Starting alr-2.0.2-installer-x86_64-windows.exe, I get the following system error (in German):
The program cannot be started since d3d12.dll is missing on this computer.
What is this DLL?
according to MS site
D3D12.dll is part of DirectX 12.
So what is DirectX and why is this needed for Alire? What can I do?
I see this is only on Windows 10 - I still have 8.1.
Can I use an older version of Alire then? Where do I find it?
Any reason not to upgrade to 10? It’s still freely available.
Because I don’t like windows 10.
I still have a windows 7 machine.
I fear this old iron will not be able to cope with 10, so I stick with 8.1.
So where can I get the last Alire version that doesn’t need that darn DLL.
It might be worth posting up that question as an issue on their github. Phrase it as that question (don’t ask them to update Alire to work with 8.1) and maybe that might get some discussion on it. It might be worth looking at why they require directx 12 for a command line application. It could be just incidental and not directly intentional (like maybe it’s a dep of another thing they use).
github: GitHub - alire-project/alire: Command-line tool from the Alire project and supporting library
I can’t believe that a Windows user doesn’t know that DirectX is a 3D graphics (and other multimedia) API. I doubt Alire needs it. At least I have never seen it in the requirements. Probably you have a DLL mess on your machine. I would advice you to use Linux for development or reinstall Windows, install DirecX, but I guess, you don’t need these advices. I don’t use Windows and can’t suggest you anything else. Older versions of Alire are available on GibHub.

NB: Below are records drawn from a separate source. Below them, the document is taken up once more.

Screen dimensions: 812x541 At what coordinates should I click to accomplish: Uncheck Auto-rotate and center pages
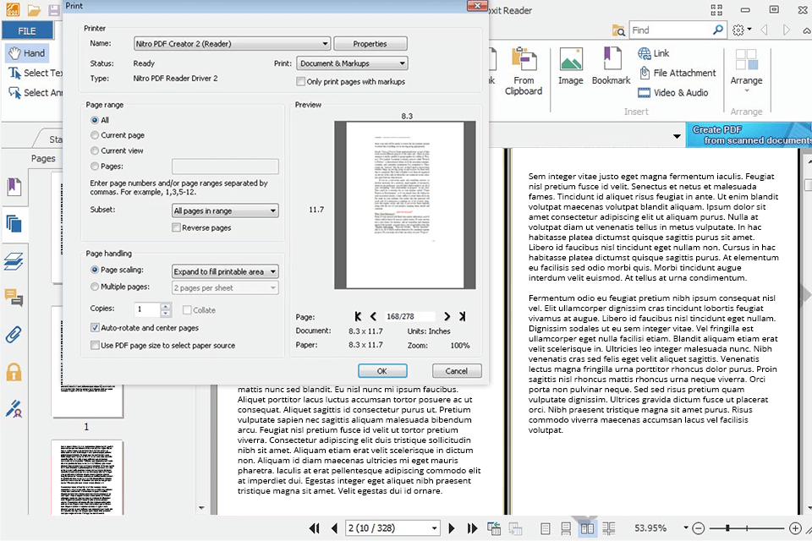tap(95, 327)
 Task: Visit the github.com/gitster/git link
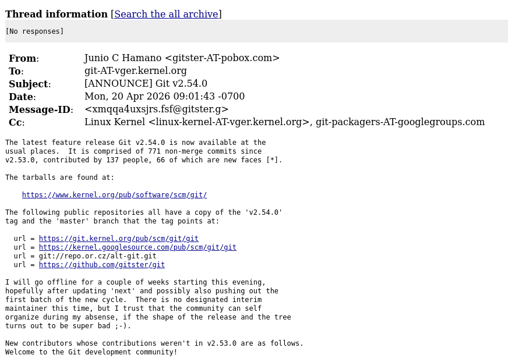click(101, 265)
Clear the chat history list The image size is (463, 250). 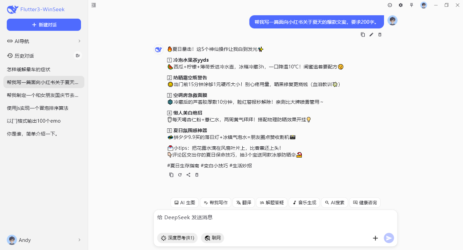click(x=78, y=56)
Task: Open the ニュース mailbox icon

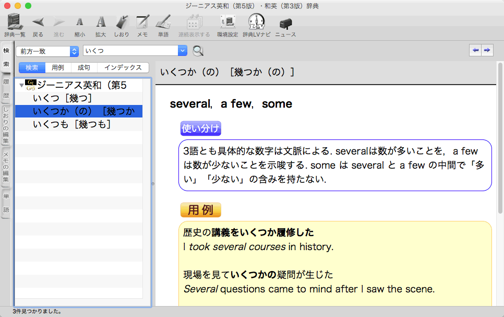Action: pos(285,23)
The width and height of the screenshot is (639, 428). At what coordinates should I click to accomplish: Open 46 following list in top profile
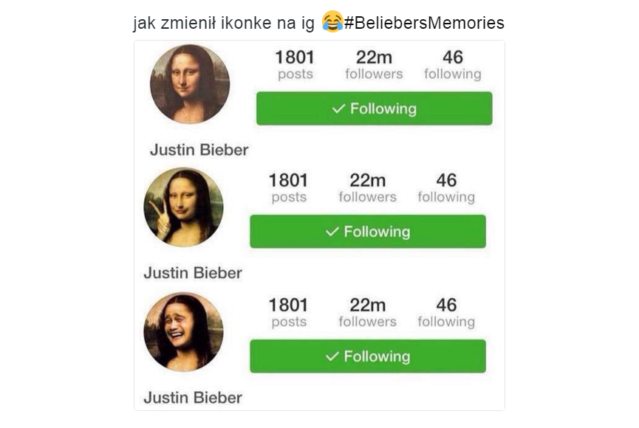click(x=453, y=65)
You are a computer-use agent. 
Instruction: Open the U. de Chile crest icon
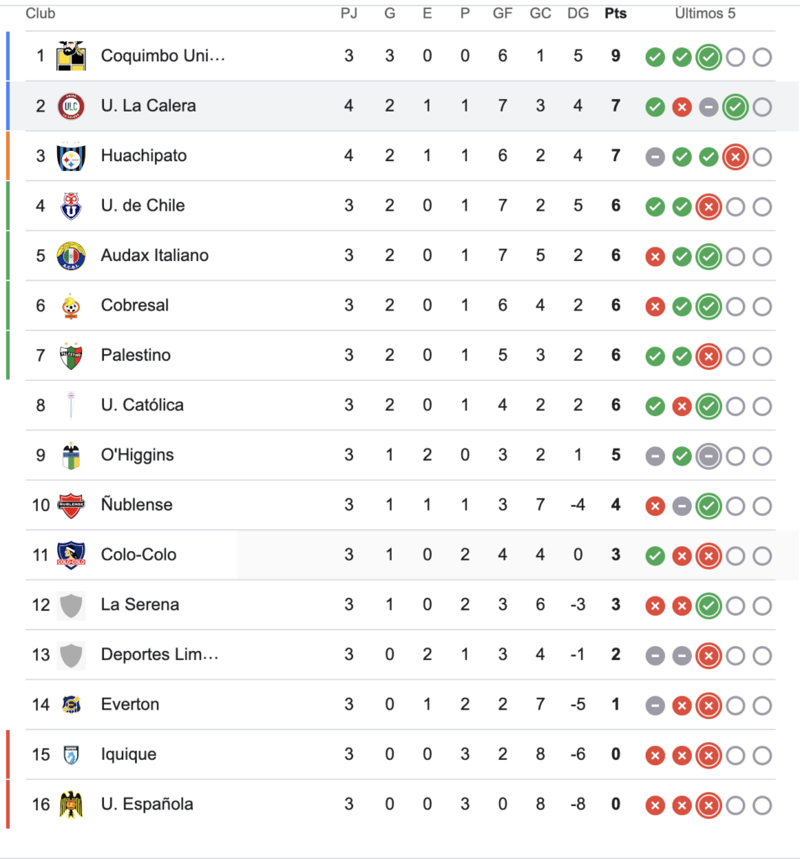72,206
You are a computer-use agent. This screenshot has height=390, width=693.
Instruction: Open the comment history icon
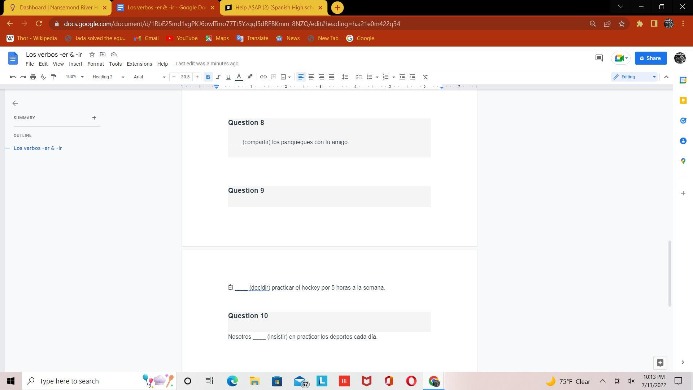pos(599,58)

For a long long time, the direct X runtime was packaged individually with games, so unless you did game development yourself, it would be somewhat unlikely to even know it existed. I know I didn’t run into it until I got a machine with Windows 7 (which is roughly when DirectX11 was introduced) and some games started needing to have their settings adjusted for it (previously to that on my windows XP machine and before, things just worked seamlessly). DirectX10 came out sometime around Vista, but most gamers avoided Vista. It’s not unlikely for someone who uses Windows8 only and doesn’t really game might not be familiar with it.
We also have a lot or recent experience with Raylib here, so it’s a bit more natural for us.
Done, it’s 1805. (fill 20 chars)
I was thinking about this. One alternative while you wait is to build it from source (I did this and it was straight forward using msys2 and following the instructions). Note that you need to pay real close attention to the clone command you make as it has submodules and needs a switch to make it recursively get those (the clone command is in the docs). After that just add the path to your alire executable to your path. I built it with GNAT 12.2 I think, GNAT has since been updated in msys2 but should still work.
That might get around the need for the DLL since you aren’t using the installer application itself. I don’t have Windows 8 (I avoided it like the plague) so I can’t test that myself, but something to try out.